There are two kinds of glossaries in the world.
The first lists every related term and acronym in existence, implying users have the leisure to sort through hundreds or even thousands of entries. The second covers a select list of key terms and acronyms, distilling everything into a digestible format.
The Ultimate eDiscovery Glossary is the second kind. Here we lay out essential terminology every legal professional should know.
That’s important because, from general concepts like processing and production to granular terms for file types, eDiscovery is a language – and a complex one at that. The terminology can mix up even veteran litigators. No matter where you sit – in a law firm or a law department – the industry lingo can seem like a crazy alphabet soup at times.
We designed this curated glossary to save users time. The handy links below allow for quick hops to the relevant sections.
Dive in, and please let us know how we can keep improving the material.
The Ultimate eDiscovery Glossary Table of Contents
- eDiscovery Practice
- Documents and Data
- eDiscovery Stages
- eDiscovery Terms
- Productions
- Review
Let’s begin.
1. eDiscovery Practice
Clawback Agreement: A safety net for privileged documents that get produced inadvertently allowing parties to demand their return.
Deficiency Notice: A government notice of noncompliance with respect to document productions and discovery obligations.
Deposition: The process of obtaining sworn oral testimony before trial.
ESI Agreement: An agreement by parties that outlines the scope, format, and requirements of electronic data that will be collected, reviewed, and produced in a matter.
Interrogatories: A list of questions from an opposing party you must answer in writing as part of discovery.
Legal Hold: Ahead of actual or anticipated litigation, an instruction from counsel to potential custodians to not delete anything that may be relevant and discoverable.
Meet and Confer: A meeting between opposing parties to resolve discovery issues regarding data collection, processing, review, and production.
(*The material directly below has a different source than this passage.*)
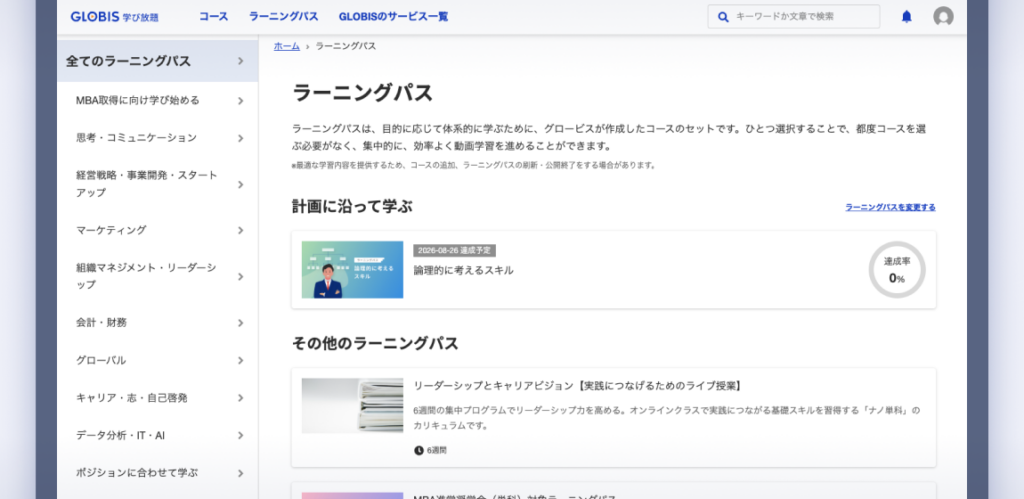Open the GLOBISのサービス一覧 menu
The width and height of the screenshot is (1024, 499).
pyautogui.click(x=393, y=17)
Motion to Compel: A motion asking the court to order an opposing party to comply with a discovery request and produce information they have not yet provided during discovery.
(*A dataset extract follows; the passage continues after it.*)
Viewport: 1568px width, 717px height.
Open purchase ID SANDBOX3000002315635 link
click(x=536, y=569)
Protective Order (or Confidentiality Order): A court order that restricts the dissemination of information produced in discovery to protect private, confidential, or commercially sensitive content.
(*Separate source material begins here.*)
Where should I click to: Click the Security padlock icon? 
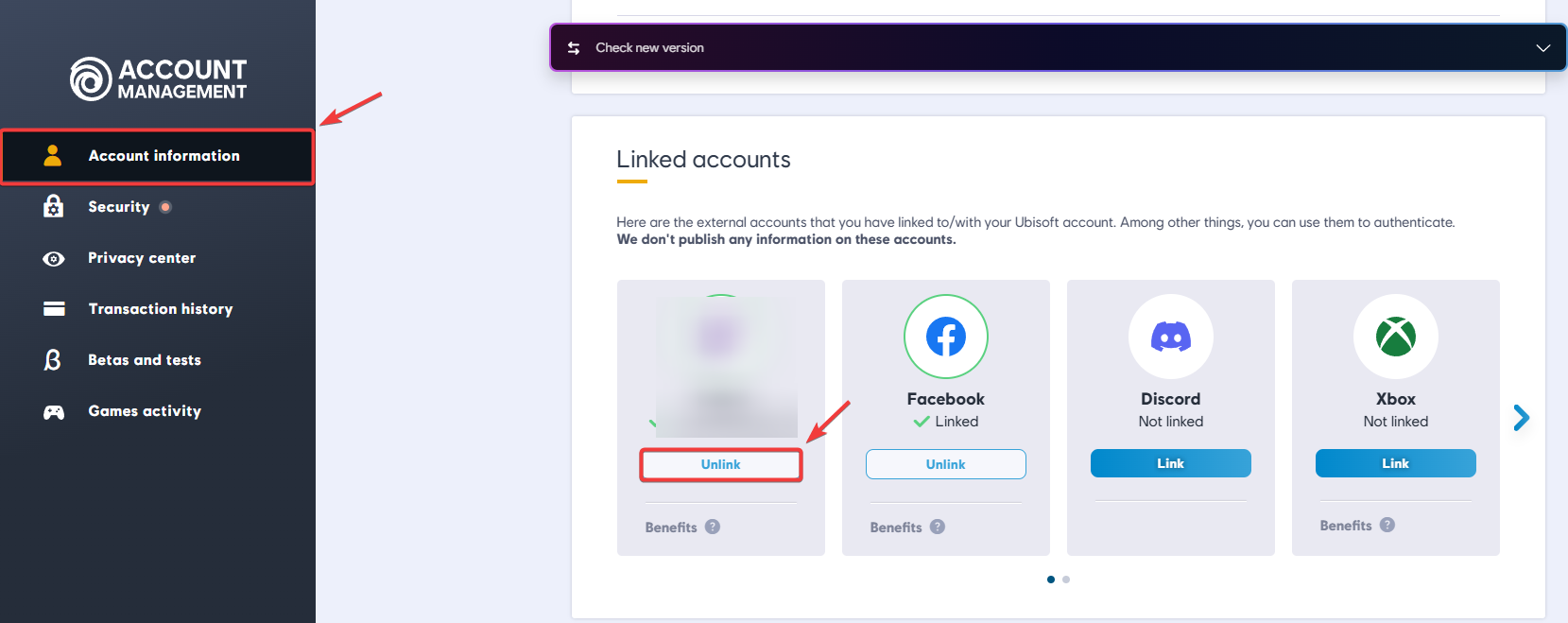tap(54, 206)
Request for Production (RFP): A discovery process used to gain access to documents held by an opposing party in a legal matter.
Subpoena: A command by a court or agency to produce documents.
Substantial Compliance: The good faith effort to provide all relevant information in response to discovery requests, even if every single discoverable document has not yet been provided.
2. Documents and Data
Custodian: A named individual or discrete data source with administrative control over electronic files to be collected.
Data Sources: The specific accounts, systems, devices, and tools at issue in a legal matter.
Digital Forensics: The science focused on defensibly identifying, acquiring, processing, analyzing, and reporting on electronically stored information.
Electronically Stored Information (ESI): Information that exists in a digital environment. Examples include email, user documents, scans, chat files, mobile data, photos, videos, and voicemails.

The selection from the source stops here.